Records from a dataset
<<<<

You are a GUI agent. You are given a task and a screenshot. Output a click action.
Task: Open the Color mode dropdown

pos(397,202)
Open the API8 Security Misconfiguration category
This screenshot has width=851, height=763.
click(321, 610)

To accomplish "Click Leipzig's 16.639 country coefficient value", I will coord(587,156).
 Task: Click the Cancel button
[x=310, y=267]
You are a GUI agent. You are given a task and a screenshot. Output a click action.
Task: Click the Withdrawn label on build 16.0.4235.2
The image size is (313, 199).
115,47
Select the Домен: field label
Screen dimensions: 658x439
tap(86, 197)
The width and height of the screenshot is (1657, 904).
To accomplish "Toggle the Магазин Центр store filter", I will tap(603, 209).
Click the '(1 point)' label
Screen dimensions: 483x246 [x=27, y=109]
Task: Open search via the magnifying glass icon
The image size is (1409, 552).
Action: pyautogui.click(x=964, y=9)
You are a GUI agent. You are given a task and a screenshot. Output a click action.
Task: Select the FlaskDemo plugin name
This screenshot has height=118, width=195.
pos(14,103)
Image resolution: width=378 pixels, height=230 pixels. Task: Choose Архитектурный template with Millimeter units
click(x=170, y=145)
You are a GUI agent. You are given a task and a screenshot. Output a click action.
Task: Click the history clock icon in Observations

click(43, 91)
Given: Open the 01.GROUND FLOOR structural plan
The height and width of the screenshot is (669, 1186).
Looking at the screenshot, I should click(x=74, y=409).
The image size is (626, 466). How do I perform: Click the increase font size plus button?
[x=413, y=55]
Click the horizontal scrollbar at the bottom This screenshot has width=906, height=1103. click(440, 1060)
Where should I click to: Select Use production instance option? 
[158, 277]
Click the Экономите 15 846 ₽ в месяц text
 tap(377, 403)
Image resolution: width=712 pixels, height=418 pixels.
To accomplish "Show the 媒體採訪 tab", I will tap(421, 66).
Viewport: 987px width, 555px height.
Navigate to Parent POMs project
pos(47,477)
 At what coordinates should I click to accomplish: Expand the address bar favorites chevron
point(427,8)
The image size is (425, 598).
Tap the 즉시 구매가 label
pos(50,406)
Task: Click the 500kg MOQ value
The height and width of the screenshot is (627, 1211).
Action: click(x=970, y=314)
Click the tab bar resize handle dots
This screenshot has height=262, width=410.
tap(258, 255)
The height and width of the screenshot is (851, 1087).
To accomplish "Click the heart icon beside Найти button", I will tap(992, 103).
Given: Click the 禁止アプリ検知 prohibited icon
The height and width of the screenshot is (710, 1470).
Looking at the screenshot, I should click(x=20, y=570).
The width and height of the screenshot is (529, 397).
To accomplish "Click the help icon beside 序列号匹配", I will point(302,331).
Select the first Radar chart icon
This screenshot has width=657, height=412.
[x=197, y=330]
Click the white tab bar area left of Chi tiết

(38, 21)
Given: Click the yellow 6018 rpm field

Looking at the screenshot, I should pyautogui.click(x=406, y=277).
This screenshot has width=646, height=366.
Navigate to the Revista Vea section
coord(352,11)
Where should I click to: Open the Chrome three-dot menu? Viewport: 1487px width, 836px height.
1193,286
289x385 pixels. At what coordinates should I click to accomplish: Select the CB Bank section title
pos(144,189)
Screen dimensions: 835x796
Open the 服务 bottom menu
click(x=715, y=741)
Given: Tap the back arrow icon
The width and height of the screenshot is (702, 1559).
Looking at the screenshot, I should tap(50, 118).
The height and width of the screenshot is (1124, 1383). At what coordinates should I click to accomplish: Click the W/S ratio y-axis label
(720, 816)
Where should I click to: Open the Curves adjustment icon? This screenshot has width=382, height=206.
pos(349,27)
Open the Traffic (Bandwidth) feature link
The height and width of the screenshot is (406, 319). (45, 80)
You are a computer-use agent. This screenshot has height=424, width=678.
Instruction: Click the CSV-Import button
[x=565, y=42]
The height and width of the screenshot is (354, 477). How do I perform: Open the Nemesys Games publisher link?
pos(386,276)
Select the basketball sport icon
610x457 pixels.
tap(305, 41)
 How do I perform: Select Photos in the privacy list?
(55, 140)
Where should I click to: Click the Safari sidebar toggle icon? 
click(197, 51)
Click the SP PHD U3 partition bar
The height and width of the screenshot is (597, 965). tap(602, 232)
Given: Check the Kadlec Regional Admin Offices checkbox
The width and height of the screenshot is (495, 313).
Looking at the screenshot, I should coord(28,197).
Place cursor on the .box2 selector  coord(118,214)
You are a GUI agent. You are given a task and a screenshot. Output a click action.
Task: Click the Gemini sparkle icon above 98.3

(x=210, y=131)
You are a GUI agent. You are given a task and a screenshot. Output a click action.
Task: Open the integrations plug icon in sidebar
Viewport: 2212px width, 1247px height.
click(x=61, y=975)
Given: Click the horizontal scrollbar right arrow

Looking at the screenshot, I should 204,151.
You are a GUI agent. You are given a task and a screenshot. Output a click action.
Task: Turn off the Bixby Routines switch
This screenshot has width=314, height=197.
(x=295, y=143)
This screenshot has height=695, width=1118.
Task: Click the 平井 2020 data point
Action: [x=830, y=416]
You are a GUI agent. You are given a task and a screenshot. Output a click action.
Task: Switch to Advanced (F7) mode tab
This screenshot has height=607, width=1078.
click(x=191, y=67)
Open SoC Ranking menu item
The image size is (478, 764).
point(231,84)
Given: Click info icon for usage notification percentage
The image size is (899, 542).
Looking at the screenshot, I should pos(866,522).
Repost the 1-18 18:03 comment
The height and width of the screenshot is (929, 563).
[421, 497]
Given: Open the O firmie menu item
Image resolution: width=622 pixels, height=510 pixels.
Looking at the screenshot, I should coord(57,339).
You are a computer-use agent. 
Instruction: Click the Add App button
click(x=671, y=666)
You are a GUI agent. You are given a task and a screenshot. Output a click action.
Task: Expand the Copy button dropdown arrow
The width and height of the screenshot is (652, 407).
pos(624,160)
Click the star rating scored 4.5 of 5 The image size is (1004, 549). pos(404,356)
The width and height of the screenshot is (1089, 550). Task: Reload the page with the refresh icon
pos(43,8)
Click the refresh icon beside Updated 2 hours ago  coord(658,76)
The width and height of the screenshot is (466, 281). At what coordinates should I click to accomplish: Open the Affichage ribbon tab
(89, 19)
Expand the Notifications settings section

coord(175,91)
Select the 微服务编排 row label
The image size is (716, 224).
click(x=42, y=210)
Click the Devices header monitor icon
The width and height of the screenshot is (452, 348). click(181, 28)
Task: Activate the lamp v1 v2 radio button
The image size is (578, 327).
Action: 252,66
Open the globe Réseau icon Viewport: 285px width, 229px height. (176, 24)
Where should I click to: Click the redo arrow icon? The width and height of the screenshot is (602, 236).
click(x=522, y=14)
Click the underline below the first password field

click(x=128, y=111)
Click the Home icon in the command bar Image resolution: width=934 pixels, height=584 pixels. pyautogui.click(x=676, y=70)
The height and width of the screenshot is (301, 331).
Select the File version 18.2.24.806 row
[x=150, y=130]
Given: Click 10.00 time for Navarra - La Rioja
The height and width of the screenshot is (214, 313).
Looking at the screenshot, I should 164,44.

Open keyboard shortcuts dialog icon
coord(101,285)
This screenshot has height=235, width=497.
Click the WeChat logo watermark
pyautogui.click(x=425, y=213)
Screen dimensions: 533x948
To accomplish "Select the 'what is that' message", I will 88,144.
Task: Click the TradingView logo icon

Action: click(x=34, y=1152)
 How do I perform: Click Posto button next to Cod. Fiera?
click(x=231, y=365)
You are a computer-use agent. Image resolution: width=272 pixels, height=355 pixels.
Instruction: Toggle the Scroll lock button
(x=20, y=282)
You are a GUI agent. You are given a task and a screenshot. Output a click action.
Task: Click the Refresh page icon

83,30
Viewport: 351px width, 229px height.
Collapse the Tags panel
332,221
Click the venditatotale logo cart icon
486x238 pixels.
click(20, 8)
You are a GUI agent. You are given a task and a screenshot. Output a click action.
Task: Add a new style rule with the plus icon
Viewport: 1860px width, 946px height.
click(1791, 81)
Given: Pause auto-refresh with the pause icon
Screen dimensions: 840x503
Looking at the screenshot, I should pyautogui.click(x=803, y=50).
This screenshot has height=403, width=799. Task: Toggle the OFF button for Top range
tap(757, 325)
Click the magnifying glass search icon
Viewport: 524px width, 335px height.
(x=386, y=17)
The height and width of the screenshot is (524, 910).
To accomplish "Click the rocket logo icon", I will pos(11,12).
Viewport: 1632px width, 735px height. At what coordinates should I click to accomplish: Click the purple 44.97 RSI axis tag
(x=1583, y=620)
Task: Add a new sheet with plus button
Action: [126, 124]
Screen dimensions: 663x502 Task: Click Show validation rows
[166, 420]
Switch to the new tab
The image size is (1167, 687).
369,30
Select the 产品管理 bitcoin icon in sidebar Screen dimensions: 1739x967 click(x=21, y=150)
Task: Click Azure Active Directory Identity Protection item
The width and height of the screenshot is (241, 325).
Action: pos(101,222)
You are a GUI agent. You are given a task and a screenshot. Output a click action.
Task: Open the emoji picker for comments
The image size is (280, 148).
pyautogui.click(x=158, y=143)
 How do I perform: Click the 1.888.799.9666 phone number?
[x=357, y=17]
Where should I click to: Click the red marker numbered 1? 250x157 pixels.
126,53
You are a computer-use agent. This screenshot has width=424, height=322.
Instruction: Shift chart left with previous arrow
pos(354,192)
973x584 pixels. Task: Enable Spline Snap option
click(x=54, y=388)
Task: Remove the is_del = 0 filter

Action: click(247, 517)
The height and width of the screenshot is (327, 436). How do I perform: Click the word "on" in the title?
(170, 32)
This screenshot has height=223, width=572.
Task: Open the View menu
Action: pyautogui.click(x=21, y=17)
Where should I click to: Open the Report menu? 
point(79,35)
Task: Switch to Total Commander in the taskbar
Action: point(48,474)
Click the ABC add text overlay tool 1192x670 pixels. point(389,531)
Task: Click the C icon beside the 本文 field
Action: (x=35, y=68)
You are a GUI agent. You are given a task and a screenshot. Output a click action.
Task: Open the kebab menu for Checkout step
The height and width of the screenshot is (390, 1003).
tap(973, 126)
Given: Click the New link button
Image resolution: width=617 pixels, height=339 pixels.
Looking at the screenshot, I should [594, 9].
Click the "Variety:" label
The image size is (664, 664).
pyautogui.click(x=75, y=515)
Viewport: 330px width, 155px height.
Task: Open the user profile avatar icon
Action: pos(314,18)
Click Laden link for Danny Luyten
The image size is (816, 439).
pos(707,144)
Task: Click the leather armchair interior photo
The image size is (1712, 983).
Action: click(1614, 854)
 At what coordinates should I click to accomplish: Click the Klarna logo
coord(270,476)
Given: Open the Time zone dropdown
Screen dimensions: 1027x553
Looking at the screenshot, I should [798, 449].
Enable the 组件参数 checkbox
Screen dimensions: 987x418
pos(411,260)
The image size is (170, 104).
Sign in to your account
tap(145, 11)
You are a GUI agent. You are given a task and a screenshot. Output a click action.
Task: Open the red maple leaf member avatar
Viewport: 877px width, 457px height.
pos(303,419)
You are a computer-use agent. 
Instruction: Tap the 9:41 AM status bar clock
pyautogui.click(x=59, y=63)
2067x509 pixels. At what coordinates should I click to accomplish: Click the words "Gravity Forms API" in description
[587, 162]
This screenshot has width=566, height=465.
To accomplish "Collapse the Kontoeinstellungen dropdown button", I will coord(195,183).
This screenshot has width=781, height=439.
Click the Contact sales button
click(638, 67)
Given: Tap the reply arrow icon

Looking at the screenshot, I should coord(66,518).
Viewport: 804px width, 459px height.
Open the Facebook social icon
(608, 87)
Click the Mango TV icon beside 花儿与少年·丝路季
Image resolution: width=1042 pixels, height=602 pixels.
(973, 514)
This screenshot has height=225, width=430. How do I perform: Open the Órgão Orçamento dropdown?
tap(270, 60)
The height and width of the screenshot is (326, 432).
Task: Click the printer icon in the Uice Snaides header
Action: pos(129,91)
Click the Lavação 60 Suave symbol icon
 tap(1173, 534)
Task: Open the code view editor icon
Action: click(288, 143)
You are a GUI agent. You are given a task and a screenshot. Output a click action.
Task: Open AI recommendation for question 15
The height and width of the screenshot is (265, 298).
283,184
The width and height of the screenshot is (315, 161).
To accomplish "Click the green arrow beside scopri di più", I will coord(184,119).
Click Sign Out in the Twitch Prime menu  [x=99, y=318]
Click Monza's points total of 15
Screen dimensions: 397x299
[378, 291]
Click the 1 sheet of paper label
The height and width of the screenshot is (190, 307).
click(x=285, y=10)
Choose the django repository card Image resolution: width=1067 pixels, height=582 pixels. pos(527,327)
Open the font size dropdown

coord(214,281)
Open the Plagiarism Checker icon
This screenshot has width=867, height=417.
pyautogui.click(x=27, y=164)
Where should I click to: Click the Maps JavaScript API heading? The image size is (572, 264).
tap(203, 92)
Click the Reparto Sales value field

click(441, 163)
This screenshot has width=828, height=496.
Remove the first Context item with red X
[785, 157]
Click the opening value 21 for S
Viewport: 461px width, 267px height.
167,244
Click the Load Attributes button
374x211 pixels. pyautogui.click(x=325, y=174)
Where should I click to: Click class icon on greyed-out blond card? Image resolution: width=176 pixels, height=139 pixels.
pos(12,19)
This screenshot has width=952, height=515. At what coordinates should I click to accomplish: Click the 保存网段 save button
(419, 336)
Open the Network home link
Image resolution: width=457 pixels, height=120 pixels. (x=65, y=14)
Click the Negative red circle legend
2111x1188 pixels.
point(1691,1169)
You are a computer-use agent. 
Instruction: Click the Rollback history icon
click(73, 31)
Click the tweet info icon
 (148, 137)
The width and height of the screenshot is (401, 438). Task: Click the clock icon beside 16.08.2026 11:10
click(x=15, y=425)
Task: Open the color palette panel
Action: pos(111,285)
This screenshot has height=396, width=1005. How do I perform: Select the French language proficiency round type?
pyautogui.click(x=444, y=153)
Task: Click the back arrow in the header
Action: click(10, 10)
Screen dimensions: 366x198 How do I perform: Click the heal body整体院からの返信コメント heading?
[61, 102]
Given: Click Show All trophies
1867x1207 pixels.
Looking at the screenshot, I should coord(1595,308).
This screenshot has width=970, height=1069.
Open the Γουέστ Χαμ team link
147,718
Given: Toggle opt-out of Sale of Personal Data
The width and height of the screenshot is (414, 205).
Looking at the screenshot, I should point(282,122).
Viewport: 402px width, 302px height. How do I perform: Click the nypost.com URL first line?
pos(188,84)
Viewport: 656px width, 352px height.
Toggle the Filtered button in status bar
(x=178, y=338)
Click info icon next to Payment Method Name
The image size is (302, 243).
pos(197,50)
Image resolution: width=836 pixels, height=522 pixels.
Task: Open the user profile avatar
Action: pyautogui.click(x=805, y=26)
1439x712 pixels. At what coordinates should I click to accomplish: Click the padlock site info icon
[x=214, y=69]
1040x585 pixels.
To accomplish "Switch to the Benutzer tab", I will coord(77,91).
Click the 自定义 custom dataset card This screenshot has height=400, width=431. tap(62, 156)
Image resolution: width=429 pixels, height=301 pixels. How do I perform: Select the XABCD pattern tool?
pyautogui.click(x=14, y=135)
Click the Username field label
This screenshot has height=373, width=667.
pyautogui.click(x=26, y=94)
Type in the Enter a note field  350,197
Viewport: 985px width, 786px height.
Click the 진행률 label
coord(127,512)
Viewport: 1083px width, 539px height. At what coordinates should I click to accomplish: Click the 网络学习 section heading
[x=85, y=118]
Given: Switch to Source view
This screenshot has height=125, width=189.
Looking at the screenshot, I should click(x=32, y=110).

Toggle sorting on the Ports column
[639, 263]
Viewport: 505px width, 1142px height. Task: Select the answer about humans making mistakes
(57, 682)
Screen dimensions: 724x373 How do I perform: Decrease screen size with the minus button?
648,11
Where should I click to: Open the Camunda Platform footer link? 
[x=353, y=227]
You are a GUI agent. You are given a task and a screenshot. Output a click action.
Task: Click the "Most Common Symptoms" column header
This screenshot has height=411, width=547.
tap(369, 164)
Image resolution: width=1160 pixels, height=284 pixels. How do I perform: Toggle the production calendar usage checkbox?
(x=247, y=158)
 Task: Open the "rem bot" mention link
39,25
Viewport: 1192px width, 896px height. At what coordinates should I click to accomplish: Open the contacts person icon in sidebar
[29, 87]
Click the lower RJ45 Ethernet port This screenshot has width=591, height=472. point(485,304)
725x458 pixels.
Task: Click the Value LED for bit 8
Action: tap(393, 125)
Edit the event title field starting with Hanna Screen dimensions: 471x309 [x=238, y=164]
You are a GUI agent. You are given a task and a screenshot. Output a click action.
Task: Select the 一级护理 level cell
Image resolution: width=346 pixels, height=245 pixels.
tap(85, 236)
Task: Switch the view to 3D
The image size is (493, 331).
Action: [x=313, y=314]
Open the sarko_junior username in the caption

>>>>

### EXERCISE PROMPT
Copy out, word for word, the lines of the material from the one containing "2067x509 pixels. At" through the one containing "I will coord(195,183).", including both of those lines.

### WORKED ANSWER
2067x509 pixels. At what coordinates should I click to accomplish: Click the words "Gravity Forms API" in description
[587, 162]
This screenshot has width=566, height=465.
To accomplish "Collapse the Kontoeinstellungen dropdown button", I will coord(195,183).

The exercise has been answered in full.